United States Court of Appeals, Fifth Circuit

March 29, 2017

UNITED STATES OF AMERICA, Plaintiff - Appellee
MIGUEL ANGEL ESCAMILLA, JR., Defendant-Appellant

         Appeal from the United States District Court for the Southern District of Texas

          Before PRADO, HIGGINSON, and COSTA, Circuit Judges.

          STEPHEN A. HIGGINSON, Circuit Judge:

         Miguel Escamilla appeals his convictions for conspiring to possess and possessing with the intent to distribute marijuana and heroin. Pressing five issues, Escamilla argues that the district court erroneously failed to suppress incriminating evidence that government agents obtained from an allegedly unconstitutional stop and ultimate arrest. We hold that much of the agents' conduct was reasonable and therefore constitutional. We also hold, however, that the district court erred by admitting evidence obtained from an unconstitutional, post-arrest search of a cell phone in Escamilla's possession. We nonetheless affirm the judgment of the district court because the error was harmless.

** Problems to solve **
1/ In the Fifth Circuit opinion, which circuit judge wrote for the court?
2/ Write a continuation of the Fifth Circuit opinion, starting after its last sentence.
The entries that come next aren't needed here.

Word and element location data
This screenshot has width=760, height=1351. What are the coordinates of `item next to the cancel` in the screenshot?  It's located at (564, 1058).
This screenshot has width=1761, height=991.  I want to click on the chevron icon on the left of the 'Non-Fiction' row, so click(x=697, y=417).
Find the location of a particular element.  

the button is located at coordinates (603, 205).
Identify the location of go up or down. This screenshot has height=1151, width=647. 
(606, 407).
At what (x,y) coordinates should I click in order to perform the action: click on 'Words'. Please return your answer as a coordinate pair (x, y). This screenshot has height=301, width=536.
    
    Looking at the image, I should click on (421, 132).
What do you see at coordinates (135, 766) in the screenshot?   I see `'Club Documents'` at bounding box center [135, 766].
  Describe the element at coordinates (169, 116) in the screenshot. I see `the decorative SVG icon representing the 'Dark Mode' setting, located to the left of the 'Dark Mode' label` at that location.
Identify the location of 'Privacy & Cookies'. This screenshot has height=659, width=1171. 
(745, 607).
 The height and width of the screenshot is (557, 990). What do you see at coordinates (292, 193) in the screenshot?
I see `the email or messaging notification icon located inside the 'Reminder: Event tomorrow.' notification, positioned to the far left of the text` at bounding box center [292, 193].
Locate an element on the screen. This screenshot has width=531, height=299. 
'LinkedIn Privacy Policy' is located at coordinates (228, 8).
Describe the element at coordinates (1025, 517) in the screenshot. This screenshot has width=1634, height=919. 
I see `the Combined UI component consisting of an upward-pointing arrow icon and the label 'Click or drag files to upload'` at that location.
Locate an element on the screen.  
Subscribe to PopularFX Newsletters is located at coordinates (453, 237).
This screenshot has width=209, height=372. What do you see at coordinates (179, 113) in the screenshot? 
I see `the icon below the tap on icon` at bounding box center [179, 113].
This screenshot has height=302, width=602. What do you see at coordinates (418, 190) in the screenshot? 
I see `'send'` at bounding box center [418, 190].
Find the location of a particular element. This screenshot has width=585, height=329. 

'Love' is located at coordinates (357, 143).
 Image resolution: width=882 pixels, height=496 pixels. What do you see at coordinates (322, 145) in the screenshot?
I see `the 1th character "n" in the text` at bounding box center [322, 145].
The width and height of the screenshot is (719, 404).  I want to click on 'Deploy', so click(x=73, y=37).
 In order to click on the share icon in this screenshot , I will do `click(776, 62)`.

** Expected results **
1/ Stephen A. Higginson

2/
         On December 4, 2014, Border Patrol agents Julio Garcia and David Freed patrolled the privately owned OKM Ranch-approximately thirty miles from the Mexican border-in Laredo, Texas. According to the agents, smugglers "common[ly]" cut through the ranch to avoid two Border Patrol checkpoints at either end of the property. The "legitimate traffic" through the ranch is primarily oil industry workers.

         Around 6:30 a.m., the agents, driving southbound through the ranch, saw two similar white trucks driving in the opposite direction. The first truck, a Ford F-250, and the second truck, a Ford F-150, appeared to travel together or "in tandem." A few minutes later, Border Patrol's "drawbridge activation, " a camera-like sensor designed to detect illegal entry into the ranch, alerted all nearby agents that a vehicle had entered the ranch "at an undisclosed location . . . where [a vehicle] should not be." Realizing that the trucks they passed resembled the vehicle in the alert, the agents turned around to investigate further.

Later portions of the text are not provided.